Te Aupouri, Ngāti Maniapoto, Ngāti Wai, Armstrong clan, Aotearoa/New Zealand
“In my whānau, there are no strangers, just family we haven't met. This must be how we tell our stories, sing our songs... so that the audience feel the power of the waiata(song) as if they were one of us.”
- Waimihi Hotere
Waimihi Hotere is a creative connector. Her whakapapa - genealogy anchors her in the far north harbour of Hokianga, sweeps across to collect the tide of the east coast at Matapouri Bay then rides along the mighty Waikato river to Ngāti Mahuta and settles in the heart of the King Country in Ngāti Maniapoto. Waimihi began her training in voice from a young age whilst attending hui (gatherings) and tangihanga (mourning ceremonies) with her mother, grandmothers and great-grandmothers. Their innate ability to vocalise their emotions were the foundations of Waimihi’s sonic world. Waimihi uses those sound memories to build vocal scales and soundscapes for audiences to connect with te ao Māori (a Māori perspective) and the land.
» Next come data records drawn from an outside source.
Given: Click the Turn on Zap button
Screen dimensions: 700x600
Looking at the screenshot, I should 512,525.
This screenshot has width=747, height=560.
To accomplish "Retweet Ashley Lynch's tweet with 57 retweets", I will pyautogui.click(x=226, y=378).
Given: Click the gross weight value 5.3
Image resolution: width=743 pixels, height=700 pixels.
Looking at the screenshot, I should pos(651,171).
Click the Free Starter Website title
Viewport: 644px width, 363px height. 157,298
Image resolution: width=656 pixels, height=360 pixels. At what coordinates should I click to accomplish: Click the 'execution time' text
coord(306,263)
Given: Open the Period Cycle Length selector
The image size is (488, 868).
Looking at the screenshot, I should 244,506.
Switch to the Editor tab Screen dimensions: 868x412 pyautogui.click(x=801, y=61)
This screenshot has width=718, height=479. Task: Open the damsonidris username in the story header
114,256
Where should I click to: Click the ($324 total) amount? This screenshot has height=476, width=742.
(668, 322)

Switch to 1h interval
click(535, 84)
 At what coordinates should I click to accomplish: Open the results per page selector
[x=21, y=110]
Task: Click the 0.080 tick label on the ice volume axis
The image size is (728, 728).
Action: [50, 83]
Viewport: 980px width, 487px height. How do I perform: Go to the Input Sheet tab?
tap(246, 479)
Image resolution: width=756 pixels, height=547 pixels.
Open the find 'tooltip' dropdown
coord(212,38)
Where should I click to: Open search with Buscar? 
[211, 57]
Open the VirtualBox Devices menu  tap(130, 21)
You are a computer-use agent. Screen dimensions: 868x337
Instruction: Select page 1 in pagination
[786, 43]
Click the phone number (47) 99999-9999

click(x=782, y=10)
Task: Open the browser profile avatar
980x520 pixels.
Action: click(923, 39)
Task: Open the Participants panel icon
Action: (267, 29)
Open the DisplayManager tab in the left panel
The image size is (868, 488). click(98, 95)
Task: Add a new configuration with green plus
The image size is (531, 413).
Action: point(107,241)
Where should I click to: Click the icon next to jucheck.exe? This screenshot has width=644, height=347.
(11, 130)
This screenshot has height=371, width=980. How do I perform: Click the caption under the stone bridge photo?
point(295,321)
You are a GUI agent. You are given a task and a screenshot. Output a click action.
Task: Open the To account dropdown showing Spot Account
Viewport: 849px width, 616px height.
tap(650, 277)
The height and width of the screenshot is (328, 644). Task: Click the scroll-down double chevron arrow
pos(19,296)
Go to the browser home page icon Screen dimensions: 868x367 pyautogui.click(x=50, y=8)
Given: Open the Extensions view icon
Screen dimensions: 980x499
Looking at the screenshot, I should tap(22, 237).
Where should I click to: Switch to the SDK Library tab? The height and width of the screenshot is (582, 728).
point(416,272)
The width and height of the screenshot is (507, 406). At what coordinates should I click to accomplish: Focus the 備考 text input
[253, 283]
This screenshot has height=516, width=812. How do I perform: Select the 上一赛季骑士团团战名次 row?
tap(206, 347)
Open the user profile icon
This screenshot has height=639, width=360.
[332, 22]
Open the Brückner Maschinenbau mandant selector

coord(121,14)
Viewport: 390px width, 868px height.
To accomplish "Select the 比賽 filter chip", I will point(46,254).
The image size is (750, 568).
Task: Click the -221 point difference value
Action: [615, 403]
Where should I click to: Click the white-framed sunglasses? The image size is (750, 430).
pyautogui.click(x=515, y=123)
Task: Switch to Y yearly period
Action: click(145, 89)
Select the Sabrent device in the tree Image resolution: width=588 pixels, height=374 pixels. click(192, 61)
Waimihi trained at the NZ Drama School and has a Master’s degree in Applied Indigenous Knowledge. She performed in and produced the Māori Troilus and Cressida, and recently appeared in the celebrated feature length film by wāhine Māori, Waru. Waimihi is also the vocalist for Nga Tae; an eclectic mix of taonga pūoro (traditional Māori instruments) by Richard Nunns and Horomona Horo and electronica by Paddy Free.
Back in Aug' 2016 at Pirongia Forest...
Our memories of Waimihi are sitting amongst Maungatautari and the Pirongia Forest, in stillness as she sung the Waiata Tangi out to the Kahikatea and Kauri trees, hanging out at her groovy flat above the downtown shops and inspiring raves with her partner and son, oh and fitting in with her schedule as Maori cultural teachers dropped by to structure the next cultural workshop and she organised her son’s Mahutonga’s upcoming acting film debut. (Which is out now so look out for – Waru). It was heart warming to hear from Waimihi that Mahutonga asked in a concerned tone are they homeless people, to which she had to answer yes! But don’t worry Mahutonga we are loving the lifestyle, we got to meet you.
An actor herself Waimihi is also respected Maori singer inspired by Waiata Tangi, which is a vocal style sung from the depth of spirit, a full bodied rich sound similar in the mood and style we heard Kekuhi sing in Hawai’i.
Waimihi also recorded three other songs in the Pirongia Forest Park which are soulful and moving, keep following the songlines evolution, as they will appear sometime, you have to hear them.